Kopf an Kopf blickten die Freund in die offen vor ihnen stehende Stahlkassette. Die Enttäuschung war groß. In der Kassette waren keine Goldmünzen. Alex griff vorsichtig in den Behälter und holte langsam ein kleines, in Leder gebundenes Buch heraus. Die Seiten waren abgegriffen und in einer unbekannten Schrift von Hand beschrieben. Alex blätterte die Seiten durch und blickte fragend Tim an. „Merkwürdige Buchstaben. Das könnte vielleicht griechisch oder russisch sein. Die haben ja völlig andere Buchstaben. Wir könnten mal Leo fragen. Seine Eltern kommen aus Weißrussland. Vielleicht können die das ja lesen“, überlegte Tim laut. Alex legte das Büchlein enttäuscht zur Seite und holte ein ölverschmiertes Bündel aus der Kassette. Er legt es auf den staubigen Stallboden und packte es vorsichtig aus. Die Jungen hielten vor Schreck den Atem an.
Vor ihnen lag eine schwarze Pistole. Vorsichtig fasste Alex die Waffe an und wog sie in der Hand. Sie war schwerer als er vermutet hatte. Der Gedanke, eine echte Pistole in der Hand zu halten war ihm unheimlich. „Ob mit der Pistole der alte Henk Deependaal erschossen wurde?“, flüsterte Tim ängstlich. „Wenn das die Mordwaffe ist, müssen wir damit unbedingt zur Polizei gehen.“ Alex sah seinen Freund an. „Die Tat liegt 70 Jahre zurück. Da kommt es auf ein paar Tage auch nicht mehr an. Außerdem wissen wir gar nicht, ob es die Tatwaffe ist. Komm, nun bleib mal ganz locker“, antwortete Alex ruhig und wickelte die Waffe wieder in das Tuch ein. „Da liegt noch etwas in der Kassette“ raunte Tim und holte verwundert einen bläulich schimmernden Ziegelstein heraus. „Da ist noch ein zweiter.“ Alex griff nach dem zweiten Backstein und drehte ihn mehrmals in der Hand. „Ganz schön schwer. Sieh mal, da ist ein Muster eingeritzt. Wer legt denn zwei Ziegelsteine in eine Metallkassette?“ Alex schüttelte verwundert den Kopf. „Vielleicht sollten sie die Kassette beschweren, um sie später irgendwo zu versenken“, vermutete er. Die Sache wurde jedenfalls immer rätselhafter.
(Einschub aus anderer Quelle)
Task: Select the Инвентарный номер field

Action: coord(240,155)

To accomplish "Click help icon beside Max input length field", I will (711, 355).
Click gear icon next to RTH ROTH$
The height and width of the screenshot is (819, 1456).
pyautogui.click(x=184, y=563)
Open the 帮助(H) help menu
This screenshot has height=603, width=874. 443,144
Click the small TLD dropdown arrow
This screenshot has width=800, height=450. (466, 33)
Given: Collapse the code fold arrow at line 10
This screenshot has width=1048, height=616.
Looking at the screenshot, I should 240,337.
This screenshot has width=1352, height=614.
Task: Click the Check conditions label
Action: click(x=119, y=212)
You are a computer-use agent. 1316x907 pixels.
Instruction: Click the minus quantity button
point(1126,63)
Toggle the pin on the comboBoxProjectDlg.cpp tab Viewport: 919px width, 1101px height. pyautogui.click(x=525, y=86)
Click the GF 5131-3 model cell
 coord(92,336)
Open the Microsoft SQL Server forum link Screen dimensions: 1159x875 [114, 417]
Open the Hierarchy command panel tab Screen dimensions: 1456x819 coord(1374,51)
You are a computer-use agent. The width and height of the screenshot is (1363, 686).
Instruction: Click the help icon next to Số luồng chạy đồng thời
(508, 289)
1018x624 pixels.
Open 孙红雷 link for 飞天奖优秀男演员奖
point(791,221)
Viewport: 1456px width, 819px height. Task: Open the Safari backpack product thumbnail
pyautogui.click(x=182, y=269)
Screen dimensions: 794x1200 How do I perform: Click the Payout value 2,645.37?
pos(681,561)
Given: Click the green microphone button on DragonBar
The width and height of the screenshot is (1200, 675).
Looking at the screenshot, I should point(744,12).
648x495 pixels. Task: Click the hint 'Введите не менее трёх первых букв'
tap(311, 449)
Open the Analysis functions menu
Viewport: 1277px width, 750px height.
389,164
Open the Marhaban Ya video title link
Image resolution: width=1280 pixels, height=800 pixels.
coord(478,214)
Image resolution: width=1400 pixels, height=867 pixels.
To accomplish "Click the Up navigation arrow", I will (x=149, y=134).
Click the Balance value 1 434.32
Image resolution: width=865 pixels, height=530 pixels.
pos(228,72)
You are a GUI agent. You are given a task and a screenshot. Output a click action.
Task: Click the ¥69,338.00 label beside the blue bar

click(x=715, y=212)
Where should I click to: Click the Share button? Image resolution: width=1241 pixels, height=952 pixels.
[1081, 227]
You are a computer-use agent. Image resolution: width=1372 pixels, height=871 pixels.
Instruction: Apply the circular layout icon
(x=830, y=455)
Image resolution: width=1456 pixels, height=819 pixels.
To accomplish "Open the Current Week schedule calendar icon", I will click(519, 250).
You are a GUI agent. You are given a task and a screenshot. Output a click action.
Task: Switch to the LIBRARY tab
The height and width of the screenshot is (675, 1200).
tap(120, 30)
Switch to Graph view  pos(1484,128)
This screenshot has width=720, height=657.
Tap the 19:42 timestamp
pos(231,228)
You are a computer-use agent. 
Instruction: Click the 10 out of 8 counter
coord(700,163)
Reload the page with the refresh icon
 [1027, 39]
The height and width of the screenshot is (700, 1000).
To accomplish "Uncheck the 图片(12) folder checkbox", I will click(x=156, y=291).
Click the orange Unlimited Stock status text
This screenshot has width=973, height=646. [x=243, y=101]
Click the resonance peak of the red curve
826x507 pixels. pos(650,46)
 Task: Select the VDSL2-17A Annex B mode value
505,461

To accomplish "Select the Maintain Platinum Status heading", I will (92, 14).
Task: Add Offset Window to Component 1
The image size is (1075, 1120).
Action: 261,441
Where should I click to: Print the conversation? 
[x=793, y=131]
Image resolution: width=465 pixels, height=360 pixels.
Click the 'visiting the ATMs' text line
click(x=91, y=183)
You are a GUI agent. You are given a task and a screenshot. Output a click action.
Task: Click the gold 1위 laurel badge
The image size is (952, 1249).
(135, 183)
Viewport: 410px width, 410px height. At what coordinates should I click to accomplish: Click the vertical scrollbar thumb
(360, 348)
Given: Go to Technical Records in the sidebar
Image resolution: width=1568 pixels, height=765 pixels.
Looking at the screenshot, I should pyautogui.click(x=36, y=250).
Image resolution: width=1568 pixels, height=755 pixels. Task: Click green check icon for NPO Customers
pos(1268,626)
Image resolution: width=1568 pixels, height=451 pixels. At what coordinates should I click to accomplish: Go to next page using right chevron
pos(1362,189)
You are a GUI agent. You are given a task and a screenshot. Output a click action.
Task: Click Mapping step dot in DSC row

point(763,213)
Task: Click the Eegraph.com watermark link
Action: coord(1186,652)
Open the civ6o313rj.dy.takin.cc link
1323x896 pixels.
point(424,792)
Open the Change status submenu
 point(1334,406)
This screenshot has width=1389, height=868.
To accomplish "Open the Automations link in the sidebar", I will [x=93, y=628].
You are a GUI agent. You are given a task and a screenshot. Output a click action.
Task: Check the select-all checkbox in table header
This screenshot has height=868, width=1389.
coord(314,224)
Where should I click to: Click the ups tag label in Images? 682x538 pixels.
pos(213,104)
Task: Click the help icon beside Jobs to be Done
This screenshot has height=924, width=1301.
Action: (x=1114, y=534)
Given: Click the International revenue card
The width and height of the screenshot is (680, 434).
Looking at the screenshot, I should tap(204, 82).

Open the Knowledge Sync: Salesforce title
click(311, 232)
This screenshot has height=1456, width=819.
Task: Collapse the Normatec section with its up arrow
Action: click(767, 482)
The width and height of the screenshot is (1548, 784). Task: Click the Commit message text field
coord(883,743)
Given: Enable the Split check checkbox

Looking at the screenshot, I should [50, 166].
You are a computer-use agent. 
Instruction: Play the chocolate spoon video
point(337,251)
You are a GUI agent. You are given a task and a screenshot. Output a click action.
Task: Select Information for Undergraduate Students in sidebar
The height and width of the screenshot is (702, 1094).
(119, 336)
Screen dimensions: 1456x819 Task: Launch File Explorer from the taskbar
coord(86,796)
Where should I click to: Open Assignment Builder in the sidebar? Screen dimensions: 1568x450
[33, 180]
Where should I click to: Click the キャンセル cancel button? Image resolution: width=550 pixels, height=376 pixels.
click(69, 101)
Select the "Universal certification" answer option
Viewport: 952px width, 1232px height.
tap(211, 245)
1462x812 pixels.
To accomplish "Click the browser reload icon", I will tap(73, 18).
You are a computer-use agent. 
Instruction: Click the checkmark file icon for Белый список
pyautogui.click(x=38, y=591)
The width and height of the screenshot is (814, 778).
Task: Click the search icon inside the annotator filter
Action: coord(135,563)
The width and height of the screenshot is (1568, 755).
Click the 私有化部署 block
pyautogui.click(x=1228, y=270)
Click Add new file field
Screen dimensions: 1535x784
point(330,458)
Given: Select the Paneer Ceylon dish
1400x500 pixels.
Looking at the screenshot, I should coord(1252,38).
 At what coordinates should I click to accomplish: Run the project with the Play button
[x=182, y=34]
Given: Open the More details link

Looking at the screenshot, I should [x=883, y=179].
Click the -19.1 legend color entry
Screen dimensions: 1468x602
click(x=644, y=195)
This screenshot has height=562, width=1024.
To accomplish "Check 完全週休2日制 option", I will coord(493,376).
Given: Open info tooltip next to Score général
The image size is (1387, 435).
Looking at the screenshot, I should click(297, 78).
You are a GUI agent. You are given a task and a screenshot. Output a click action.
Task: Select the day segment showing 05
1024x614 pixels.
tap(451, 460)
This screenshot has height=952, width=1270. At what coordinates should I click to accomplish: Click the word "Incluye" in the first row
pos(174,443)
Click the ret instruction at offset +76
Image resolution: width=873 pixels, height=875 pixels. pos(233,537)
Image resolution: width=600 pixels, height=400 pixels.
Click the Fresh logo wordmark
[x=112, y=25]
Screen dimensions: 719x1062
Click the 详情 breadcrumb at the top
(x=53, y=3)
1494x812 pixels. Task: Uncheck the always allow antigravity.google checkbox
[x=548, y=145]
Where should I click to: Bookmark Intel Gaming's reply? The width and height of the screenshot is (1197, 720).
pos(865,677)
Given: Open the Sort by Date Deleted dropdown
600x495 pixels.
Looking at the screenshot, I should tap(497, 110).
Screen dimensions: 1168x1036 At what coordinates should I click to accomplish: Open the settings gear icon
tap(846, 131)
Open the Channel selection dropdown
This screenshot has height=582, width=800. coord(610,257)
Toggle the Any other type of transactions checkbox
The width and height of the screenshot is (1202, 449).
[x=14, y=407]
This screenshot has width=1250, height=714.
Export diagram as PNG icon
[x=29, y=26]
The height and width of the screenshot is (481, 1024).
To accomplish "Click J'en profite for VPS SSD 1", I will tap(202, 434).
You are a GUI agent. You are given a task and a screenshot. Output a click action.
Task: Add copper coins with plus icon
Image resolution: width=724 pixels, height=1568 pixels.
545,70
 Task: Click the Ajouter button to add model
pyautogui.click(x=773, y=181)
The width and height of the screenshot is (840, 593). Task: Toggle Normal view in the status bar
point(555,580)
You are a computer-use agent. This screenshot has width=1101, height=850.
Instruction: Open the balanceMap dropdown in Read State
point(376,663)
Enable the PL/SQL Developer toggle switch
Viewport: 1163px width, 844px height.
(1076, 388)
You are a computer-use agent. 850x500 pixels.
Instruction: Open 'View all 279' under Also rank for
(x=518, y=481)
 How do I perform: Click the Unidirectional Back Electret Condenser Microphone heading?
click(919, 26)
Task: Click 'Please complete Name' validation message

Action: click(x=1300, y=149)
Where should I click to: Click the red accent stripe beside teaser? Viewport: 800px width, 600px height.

„Was machen wir jetzt mit den Sachen?“, fragte Tim. „Wir können die Pistole schlecht mit nach Hause nehmen und unseren Eltern zeigen.“ „Du hat Recht“, entgegnete Alex. „Mach mal mit deinem Handy ein Foto von der Waffe. Vielleicht erfahren wir etwas darüber im Internet. Das Büchlein nehmen wir mit. Und die aufgebrochene Kassette mit der Waffe und den Ziegelsteinen verstecken wir hinter den alten Kaninchenställen.“
Während Alex das Buch in der Innentasche seiner Jacke verstaute, fotografierte Tim die Pistole. Dann schoben die Freunde die Kassette tief hinter die ausgedienten Kleintierställe. Leise verließen sie dann die Scheune. Sie wollten gerade ihre Fahrräder besteigen, als eine Stimme hinter ihnen ertönte: „So schnell sieht man sich wieder!“ Die Jungen hielten die Luft an. Ganz langsam drehten sie sich um.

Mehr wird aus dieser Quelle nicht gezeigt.